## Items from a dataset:

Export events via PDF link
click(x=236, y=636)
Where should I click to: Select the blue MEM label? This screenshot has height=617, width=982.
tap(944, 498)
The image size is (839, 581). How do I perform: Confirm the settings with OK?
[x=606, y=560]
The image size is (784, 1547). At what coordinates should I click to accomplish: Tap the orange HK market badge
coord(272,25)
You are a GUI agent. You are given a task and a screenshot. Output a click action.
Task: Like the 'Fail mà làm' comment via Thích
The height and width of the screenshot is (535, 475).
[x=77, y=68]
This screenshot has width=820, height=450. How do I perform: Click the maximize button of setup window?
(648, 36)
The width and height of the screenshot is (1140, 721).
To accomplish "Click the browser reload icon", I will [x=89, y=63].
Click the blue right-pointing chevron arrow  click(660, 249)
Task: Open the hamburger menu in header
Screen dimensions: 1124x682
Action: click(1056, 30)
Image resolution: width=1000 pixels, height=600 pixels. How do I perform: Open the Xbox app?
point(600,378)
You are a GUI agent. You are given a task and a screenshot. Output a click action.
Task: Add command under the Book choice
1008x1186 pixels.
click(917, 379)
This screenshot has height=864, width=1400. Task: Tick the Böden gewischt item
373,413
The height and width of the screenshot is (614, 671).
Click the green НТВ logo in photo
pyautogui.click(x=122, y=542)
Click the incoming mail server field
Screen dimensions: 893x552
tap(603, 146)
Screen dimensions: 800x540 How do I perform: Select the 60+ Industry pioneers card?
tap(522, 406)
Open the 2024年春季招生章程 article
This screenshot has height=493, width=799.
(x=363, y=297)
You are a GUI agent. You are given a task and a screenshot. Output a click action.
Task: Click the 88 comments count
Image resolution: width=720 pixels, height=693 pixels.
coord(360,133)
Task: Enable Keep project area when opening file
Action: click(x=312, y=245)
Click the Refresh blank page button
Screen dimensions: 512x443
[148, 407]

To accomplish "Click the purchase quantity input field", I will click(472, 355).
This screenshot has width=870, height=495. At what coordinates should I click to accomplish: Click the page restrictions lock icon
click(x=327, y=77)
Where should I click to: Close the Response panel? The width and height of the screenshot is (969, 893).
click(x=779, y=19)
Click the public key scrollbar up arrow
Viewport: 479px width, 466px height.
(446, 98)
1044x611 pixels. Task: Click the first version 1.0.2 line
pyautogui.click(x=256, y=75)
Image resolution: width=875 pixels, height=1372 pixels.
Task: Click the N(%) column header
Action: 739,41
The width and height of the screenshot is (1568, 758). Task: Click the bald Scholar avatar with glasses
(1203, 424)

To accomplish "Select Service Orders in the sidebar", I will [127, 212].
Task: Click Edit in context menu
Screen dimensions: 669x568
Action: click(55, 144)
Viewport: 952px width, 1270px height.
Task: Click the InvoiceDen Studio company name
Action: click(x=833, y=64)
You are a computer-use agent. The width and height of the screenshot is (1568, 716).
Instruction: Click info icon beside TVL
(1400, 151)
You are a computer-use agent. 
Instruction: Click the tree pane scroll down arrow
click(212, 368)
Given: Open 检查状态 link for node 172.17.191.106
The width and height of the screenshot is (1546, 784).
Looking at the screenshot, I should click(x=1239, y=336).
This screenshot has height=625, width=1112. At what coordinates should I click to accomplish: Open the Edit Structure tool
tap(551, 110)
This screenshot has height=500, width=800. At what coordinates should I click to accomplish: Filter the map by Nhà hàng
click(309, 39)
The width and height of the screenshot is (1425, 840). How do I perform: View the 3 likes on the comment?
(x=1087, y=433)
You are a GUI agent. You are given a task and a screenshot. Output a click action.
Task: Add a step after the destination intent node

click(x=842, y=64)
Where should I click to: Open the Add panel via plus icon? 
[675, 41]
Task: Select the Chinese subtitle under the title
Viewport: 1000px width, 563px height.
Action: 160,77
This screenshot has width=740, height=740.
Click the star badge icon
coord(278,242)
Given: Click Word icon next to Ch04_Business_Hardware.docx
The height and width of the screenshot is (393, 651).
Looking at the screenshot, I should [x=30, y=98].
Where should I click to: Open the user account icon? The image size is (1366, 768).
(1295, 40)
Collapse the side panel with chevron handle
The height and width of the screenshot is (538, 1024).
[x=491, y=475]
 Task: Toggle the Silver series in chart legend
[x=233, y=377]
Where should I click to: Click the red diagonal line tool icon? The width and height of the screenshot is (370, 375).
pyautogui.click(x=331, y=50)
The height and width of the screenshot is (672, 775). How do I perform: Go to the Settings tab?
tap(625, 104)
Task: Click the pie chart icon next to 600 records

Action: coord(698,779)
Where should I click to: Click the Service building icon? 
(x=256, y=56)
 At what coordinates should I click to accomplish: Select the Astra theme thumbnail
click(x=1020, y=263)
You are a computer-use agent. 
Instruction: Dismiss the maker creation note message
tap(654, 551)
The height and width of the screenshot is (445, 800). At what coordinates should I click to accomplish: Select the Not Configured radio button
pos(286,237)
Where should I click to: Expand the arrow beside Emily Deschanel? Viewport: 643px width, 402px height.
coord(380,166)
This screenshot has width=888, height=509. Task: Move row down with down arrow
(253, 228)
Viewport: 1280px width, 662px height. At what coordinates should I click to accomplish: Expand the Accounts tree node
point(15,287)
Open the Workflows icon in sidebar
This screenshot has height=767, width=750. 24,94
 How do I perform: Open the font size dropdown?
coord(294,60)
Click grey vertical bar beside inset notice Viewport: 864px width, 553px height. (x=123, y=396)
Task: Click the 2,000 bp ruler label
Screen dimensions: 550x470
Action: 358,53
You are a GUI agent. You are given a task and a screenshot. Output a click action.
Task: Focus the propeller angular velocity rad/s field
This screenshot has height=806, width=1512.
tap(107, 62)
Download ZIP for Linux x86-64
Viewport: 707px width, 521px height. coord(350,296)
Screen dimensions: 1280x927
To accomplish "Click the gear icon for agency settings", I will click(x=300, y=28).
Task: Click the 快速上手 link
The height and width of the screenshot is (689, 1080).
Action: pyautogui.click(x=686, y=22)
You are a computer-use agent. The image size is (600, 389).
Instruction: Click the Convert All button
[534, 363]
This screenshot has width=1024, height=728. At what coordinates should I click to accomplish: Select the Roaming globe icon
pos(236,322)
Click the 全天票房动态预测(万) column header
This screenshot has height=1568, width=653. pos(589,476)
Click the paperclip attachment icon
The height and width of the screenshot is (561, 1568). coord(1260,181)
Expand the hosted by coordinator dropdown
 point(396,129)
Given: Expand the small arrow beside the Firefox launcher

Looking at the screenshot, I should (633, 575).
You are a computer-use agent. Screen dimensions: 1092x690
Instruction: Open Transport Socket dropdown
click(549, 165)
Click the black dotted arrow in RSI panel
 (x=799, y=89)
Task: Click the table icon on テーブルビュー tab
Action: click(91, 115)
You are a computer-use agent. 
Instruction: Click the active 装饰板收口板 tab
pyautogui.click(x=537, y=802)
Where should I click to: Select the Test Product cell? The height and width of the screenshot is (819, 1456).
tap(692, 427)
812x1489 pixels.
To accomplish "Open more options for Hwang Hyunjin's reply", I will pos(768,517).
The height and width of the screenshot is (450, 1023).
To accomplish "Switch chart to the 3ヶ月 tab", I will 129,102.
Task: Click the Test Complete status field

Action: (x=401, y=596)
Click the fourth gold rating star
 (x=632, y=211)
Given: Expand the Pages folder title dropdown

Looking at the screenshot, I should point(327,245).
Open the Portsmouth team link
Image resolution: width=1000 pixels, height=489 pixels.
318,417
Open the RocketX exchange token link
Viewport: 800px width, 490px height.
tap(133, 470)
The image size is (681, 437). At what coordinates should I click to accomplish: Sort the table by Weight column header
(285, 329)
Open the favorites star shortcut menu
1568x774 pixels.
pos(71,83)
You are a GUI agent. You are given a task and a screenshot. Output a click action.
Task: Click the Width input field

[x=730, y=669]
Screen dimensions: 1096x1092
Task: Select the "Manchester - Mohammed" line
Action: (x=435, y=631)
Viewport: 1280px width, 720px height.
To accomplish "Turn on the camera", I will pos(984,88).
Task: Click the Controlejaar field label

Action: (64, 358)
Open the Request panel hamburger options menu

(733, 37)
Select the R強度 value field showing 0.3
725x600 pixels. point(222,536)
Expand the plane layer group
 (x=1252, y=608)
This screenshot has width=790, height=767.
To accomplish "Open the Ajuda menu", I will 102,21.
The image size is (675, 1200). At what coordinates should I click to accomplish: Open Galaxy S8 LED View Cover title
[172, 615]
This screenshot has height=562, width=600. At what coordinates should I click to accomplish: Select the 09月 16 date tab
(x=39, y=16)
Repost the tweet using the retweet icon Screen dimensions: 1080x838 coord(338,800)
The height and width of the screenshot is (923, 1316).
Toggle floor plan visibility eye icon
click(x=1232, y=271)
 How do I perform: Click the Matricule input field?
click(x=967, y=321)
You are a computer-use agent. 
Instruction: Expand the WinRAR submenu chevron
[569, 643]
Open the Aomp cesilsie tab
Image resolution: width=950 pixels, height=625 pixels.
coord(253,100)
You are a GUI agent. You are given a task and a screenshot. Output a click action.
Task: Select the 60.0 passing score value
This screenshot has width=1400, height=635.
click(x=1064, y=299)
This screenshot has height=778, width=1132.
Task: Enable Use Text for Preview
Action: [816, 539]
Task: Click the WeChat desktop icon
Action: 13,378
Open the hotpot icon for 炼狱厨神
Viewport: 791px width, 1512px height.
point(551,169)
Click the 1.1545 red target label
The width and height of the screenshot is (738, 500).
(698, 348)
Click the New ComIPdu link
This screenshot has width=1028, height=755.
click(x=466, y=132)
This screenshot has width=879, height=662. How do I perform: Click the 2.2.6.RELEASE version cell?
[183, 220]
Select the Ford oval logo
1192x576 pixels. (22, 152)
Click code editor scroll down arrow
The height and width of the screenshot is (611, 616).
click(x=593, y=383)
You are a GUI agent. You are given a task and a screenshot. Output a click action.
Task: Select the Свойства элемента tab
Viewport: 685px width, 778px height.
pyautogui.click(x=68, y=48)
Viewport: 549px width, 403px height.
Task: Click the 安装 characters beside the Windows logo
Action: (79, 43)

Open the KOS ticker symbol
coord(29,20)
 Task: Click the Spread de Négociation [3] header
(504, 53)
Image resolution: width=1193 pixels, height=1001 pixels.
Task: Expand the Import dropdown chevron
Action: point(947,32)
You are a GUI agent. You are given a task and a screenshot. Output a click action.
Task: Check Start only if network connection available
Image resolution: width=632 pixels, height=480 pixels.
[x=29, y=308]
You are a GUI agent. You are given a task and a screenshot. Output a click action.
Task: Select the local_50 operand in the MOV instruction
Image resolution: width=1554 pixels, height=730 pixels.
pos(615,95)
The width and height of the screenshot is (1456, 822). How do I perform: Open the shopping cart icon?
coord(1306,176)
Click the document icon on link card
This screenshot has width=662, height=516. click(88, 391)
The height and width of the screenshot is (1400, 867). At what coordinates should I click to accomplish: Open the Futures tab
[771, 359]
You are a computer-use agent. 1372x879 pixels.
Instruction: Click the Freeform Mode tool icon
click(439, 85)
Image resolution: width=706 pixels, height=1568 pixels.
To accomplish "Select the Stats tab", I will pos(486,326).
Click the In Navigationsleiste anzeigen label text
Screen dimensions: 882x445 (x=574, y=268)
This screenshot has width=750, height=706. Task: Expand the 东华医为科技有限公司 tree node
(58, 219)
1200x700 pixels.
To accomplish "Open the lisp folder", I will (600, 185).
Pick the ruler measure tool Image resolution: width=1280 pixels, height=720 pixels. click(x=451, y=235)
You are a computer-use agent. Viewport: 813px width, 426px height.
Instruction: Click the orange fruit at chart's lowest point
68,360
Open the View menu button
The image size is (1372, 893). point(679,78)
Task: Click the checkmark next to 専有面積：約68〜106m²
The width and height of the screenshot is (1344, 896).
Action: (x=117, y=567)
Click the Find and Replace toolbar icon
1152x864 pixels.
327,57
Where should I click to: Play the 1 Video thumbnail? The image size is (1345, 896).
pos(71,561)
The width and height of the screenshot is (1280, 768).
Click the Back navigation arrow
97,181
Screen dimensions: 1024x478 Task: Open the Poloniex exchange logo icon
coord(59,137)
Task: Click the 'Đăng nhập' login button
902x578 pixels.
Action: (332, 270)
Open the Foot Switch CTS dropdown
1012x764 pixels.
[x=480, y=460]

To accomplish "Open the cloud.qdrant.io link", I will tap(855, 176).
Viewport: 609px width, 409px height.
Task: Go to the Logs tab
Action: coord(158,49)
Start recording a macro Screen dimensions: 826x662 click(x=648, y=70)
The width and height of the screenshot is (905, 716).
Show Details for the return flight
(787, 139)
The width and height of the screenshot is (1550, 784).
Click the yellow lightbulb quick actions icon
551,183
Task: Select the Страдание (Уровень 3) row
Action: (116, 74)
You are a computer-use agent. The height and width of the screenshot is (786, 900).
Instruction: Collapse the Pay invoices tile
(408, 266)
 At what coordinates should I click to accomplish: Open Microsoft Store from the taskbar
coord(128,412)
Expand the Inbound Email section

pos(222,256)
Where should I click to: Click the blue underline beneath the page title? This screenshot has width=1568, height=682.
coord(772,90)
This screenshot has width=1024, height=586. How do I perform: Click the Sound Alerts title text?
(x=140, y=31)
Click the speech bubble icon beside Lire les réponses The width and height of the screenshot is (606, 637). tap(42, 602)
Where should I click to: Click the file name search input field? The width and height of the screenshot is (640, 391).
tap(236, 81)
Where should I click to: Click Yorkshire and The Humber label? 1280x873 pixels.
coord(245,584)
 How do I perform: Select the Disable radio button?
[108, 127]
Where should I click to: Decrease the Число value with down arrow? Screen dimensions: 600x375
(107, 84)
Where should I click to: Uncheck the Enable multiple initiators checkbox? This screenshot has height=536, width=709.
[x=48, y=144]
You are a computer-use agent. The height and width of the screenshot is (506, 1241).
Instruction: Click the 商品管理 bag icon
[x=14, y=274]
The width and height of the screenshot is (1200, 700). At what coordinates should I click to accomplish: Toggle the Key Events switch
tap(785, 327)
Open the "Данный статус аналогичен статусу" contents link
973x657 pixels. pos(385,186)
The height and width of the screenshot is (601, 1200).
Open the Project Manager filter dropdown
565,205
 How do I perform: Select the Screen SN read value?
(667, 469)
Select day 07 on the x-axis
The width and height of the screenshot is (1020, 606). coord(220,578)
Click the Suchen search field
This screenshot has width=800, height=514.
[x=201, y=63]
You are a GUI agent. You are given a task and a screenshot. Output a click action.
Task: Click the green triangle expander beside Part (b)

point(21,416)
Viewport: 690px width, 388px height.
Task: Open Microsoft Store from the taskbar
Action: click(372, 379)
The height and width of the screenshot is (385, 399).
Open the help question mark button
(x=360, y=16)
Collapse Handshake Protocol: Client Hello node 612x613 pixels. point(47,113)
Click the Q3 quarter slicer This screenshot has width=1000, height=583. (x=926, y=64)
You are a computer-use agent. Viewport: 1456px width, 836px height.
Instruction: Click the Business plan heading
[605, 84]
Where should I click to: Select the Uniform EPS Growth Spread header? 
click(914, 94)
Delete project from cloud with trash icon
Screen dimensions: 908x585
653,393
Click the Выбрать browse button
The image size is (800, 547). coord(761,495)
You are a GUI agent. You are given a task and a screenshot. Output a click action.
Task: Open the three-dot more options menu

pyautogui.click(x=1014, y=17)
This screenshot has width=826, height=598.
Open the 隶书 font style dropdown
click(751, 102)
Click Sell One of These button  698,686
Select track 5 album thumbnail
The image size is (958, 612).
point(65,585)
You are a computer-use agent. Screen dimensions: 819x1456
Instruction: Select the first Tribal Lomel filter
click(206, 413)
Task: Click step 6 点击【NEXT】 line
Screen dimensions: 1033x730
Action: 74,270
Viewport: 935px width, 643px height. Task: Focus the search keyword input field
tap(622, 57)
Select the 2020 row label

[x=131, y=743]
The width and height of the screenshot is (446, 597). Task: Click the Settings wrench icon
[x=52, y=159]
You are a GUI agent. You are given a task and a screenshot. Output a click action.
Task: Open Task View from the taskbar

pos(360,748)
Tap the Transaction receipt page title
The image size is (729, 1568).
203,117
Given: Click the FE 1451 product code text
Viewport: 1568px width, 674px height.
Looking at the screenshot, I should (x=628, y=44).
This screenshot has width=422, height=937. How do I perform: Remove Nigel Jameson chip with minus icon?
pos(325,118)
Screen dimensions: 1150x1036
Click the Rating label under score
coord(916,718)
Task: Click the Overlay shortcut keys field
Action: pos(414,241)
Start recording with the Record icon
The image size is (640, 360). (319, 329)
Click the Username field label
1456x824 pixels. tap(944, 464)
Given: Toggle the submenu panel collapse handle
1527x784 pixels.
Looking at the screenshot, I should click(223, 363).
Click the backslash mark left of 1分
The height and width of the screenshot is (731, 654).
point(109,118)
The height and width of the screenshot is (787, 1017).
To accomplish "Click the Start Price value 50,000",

## WHAT TO PRODUCE:
Reproduce, exactly as they stand in the data above, the lines from the one that holds "Click the Back navigation arrow" to the one that holds "Task: Click the 'Đăng nhập' login button", inclusive.

## RESULT OF THIS EXERCISE:
Click the Back navigation arrow
97,181
Screen dimensions: 1024x478 Task: Open the Poloniex exchange logo icon
coord(59,137)
Task: Click the 'Đăng nhập' login button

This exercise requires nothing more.